The UN Institute for training and Research (UNITAR) was established "for the purpose of enhancing the effectiveness of the United Nations in achieving the major objectives of the Organization'' through extensive training and research (UNITAR Statute). Operating as an autonomous body within UN system, the Institute provides short-term executive training to Members States' national and local government officials, and representatives of civil society and the private sector. It reaches out to some 25,000 beneficiaries around the world each year.
Aiming to become a centre of excellence for adult learning, UNITAR strives to respond to the growing demand from Member States, especially the least-developed and other developing countries, for capacity development in the fields of the environment, governance and peace, human rights, international trade, security and diplomacy. UNITAR advances its learning objectives through briefing and seminars, workshops and specialised regional training, and often collabrates with the UN on its senior-level management training, as well as peacekeeping training. It is also connected with the UN System Staff college (UNSSC).
Technology-enhanced learning continues to grow, about one-quarter of the Institute's 400-some events are now delivered in the form of e-learning. UNITAR has also increased its satellite mapping and analysis techinical capability through its satelites operational application (UNOSAT), which has supproted the UN system in responding to natural disaster and overseeing elections and humanitarian operations.

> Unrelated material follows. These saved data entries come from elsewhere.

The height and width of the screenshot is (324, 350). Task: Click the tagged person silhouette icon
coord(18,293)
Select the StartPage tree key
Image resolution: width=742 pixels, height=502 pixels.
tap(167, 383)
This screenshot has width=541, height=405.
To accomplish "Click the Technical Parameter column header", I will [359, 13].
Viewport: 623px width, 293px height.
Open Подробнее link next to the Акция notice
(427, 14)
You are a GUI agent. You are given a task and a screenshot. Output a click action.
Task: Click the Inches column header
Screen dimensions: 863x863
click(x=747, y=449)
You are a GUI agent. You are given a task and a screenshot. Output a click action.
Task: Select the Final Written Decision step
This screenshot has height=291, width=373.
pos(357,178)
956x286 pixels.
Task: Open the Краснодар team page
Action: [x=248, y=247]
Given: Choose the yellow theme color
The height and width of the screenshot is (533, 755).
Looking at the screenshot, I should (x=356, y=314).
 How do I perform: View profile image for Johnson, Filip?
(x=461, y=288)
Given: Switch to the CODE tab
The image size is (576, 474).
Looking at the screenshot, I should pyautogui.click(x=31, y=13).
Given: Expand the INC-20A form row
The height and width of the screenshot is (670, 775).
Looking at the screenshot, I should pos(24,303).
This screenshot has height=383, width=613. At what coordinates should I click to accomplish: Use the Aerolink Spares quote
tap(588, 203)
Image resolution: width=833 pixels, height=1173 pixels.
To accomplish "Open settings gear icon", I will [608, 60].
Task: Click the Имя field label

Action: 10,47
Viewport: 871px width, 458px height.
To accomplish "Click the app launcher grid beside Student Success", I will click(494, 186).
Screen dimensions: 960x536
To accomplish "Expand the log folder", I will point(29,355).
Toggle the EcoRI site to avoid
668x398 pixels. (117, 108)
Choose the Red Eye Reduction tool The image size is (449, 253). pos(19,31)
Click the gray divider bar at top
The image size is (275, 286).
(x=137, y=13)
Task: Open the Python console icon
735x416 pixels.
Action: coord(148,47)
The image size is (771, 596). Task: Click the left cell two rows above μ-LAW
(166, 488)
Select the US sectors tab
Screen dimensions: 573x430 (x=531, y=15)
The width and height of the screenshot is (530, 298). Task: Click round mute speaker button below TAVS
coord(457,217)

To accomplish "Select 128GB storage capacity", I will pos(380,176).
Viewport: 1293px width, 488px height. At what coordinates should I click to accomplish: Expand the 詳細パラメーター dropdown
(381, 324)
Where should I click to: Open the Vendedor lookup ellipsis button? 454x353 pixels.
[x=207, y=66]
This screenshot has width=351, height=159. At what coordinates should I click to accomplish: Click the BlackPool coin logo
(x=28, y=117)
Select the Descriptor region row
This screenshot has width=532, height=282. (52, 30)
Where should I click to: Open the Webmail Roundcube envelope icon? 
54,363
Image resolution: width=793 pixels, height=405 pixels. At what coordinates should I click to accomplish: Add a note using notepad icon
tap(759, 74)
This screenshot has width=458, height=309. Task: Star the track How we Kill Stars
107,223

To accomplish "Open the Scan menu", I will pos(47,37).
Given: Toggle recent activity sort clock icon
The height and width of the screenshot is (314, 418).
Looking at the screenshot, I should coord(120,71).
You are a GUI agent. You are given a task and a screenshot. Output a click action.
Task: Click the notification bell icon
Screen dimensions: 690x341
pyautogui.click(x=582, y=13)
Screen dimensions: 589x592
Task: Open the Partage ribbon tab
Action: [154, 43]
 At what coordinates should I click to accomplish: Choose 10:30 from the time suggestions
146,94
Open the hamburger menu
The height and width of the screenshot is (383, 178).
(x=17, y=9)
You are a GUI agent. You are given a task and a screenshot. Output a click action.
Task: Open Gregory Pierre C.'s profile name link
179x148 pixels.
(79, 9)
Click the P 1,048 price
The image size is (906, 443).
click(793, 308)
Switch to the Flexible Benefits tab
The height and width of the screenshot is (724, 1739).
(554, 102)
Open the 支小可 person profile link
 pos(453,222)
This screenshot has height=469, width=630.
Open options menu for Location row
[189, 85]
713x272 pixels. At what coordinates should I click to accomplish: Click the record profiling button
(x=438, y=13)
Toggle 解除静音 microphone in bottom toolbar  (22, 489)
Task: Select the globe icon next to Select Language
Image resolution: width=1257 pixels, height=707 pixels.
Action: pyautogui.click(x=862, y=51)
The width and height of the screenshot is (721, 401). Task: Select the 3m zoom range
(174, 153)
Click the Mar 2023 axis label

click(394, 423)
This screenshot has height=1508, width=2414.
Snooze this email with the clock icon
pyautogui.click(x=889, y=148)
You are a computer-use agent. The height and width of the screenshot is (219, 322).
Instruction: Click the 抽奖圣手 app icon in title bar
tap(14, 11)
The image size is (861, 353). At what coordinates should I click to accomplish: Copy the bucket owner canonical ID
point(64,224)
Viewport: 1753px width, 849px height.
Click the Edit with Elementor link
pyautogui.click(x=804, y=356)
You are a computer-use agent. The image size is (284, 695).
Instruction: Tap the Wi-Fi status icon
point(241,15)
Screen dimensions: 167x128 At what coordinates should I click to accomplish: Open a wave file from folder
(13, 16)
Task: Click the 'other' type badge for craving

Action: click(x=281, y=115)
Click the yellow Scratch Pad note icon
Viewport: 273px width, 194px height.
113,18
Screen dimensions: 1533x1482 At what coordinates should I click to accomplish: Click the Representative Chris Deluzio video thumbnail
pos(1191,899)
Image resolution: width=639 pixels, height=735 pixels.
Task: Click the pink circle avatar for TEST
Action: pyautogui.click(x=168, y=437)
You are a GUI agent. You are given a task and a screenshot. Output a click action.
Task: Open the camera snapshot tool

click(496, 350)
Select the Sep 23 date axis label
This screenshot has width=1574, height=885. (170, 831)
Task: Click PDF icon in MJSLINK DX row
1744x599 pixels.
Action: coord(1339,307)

The Institute began operating in 1966, with activities primarily supporting the training of diplomats accredited to the UN in New York. UNITAR has since grown considerably and undergone restructuring measures, including shifting its headquarters from New York to Geneva in 1993, reopening its New York office in 1994 and opening new offices in Hiroshima, Japan, in 2002 and Brasilia, Brazil, in 2010. Unitar is also now represented in Nigeria ( Niger Delta Local Development Office in Port Harcourt) and has a network of local authority training centres in Atlanta, USA; Curitiba, Brazil; Durban. Soth Africa, Findhorn, Scotland; Jeju, ROK; Kuala Lumpur, Malaysia; Ouagadougou, Burkina Faso; Plock, Poland; and Shanghai, China.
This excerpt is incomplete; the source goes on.